• TO DO
Copy every record exactly, leaving the pictures out.

• Stored records
+===+
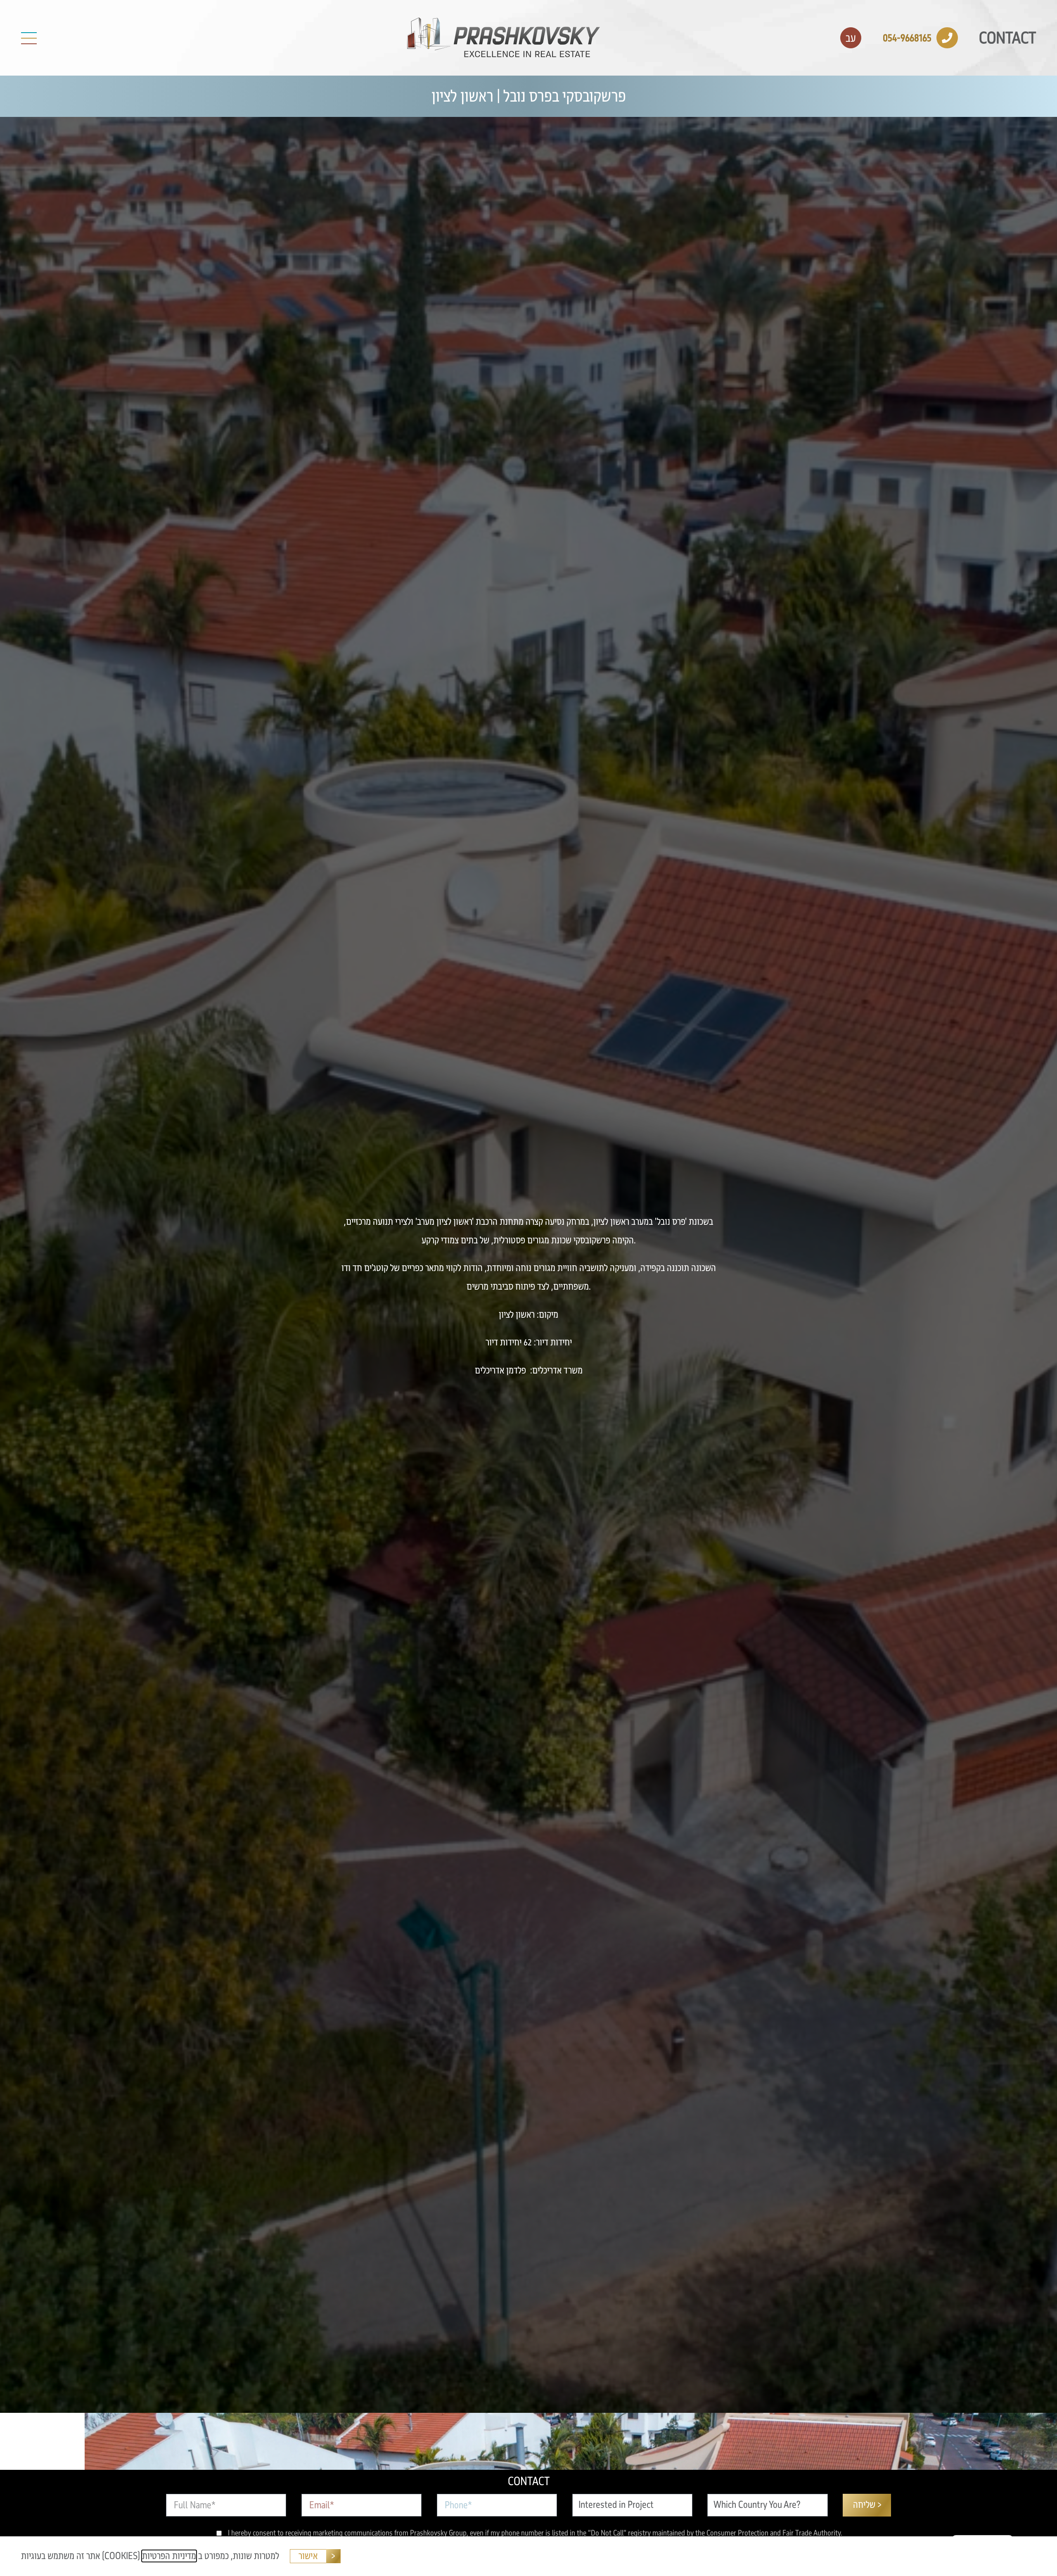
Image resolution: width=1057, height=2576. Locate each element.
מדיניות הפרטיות (169, 2556)
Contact (1007, 38)
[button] (29, 38)
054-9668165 (907, 37)
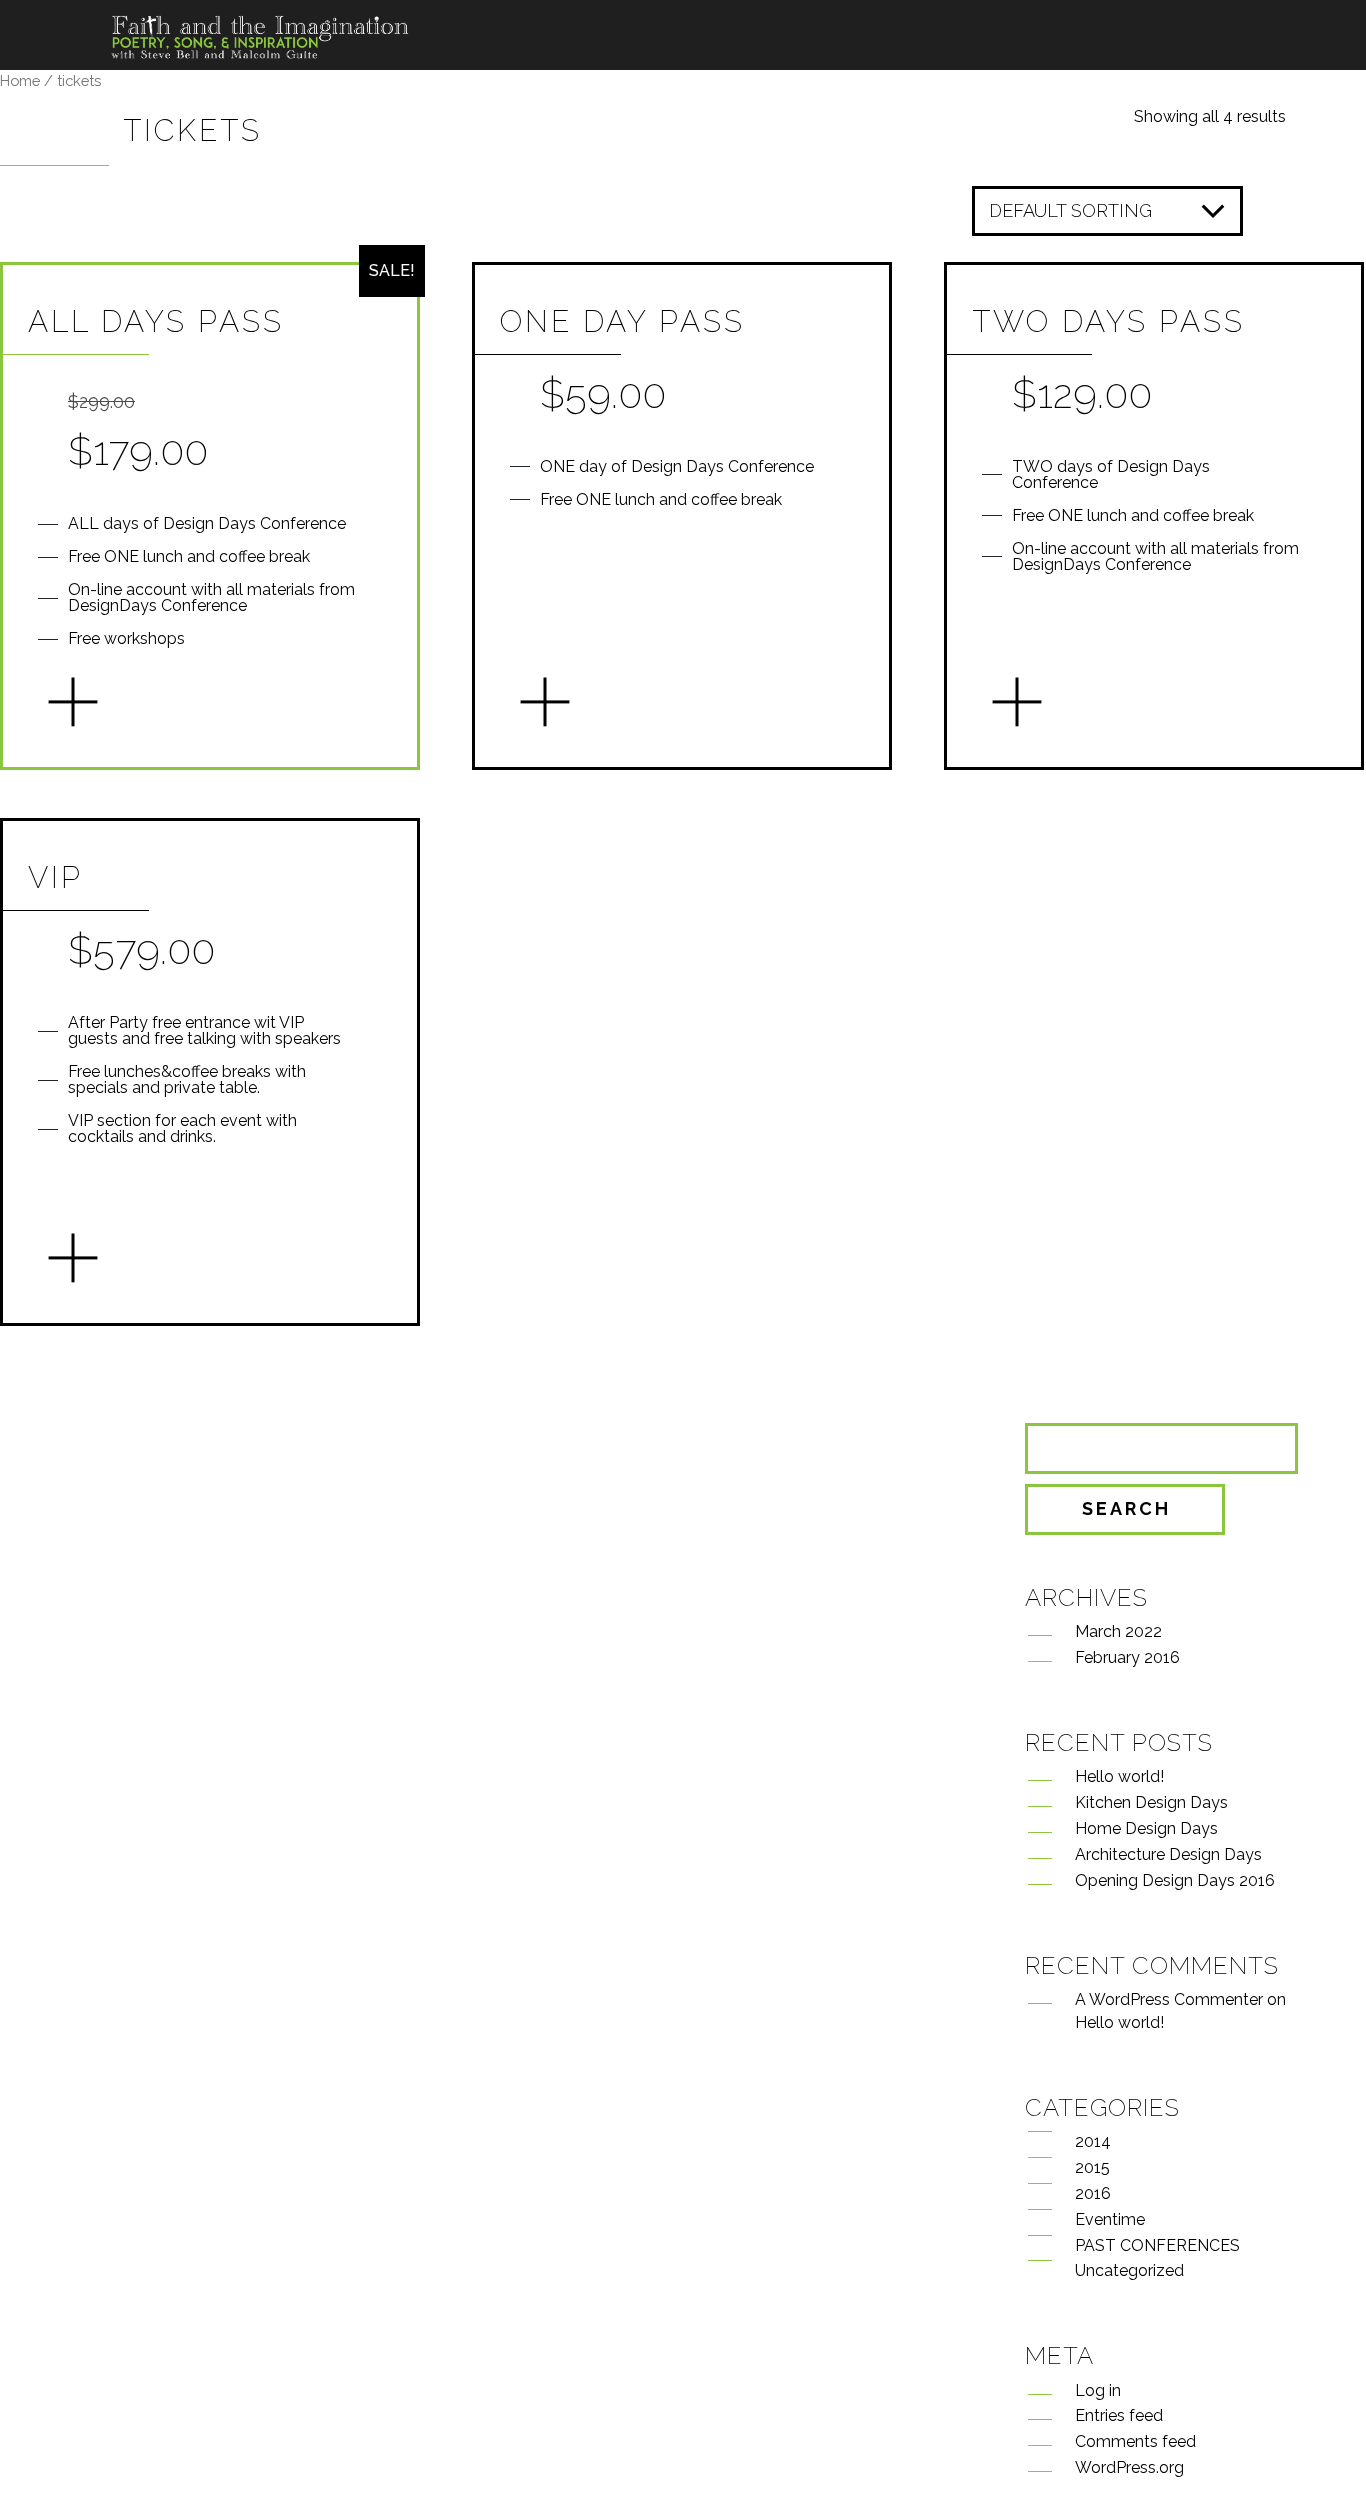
+===+
• TASK RESPONSE
Image resolution: width=1057, height=2576. Locate each element.
מדיניות הפרטיות (169, 2556)
Contact (1007, 38)
[button] (29, 38)
054-9668165 (907, 37)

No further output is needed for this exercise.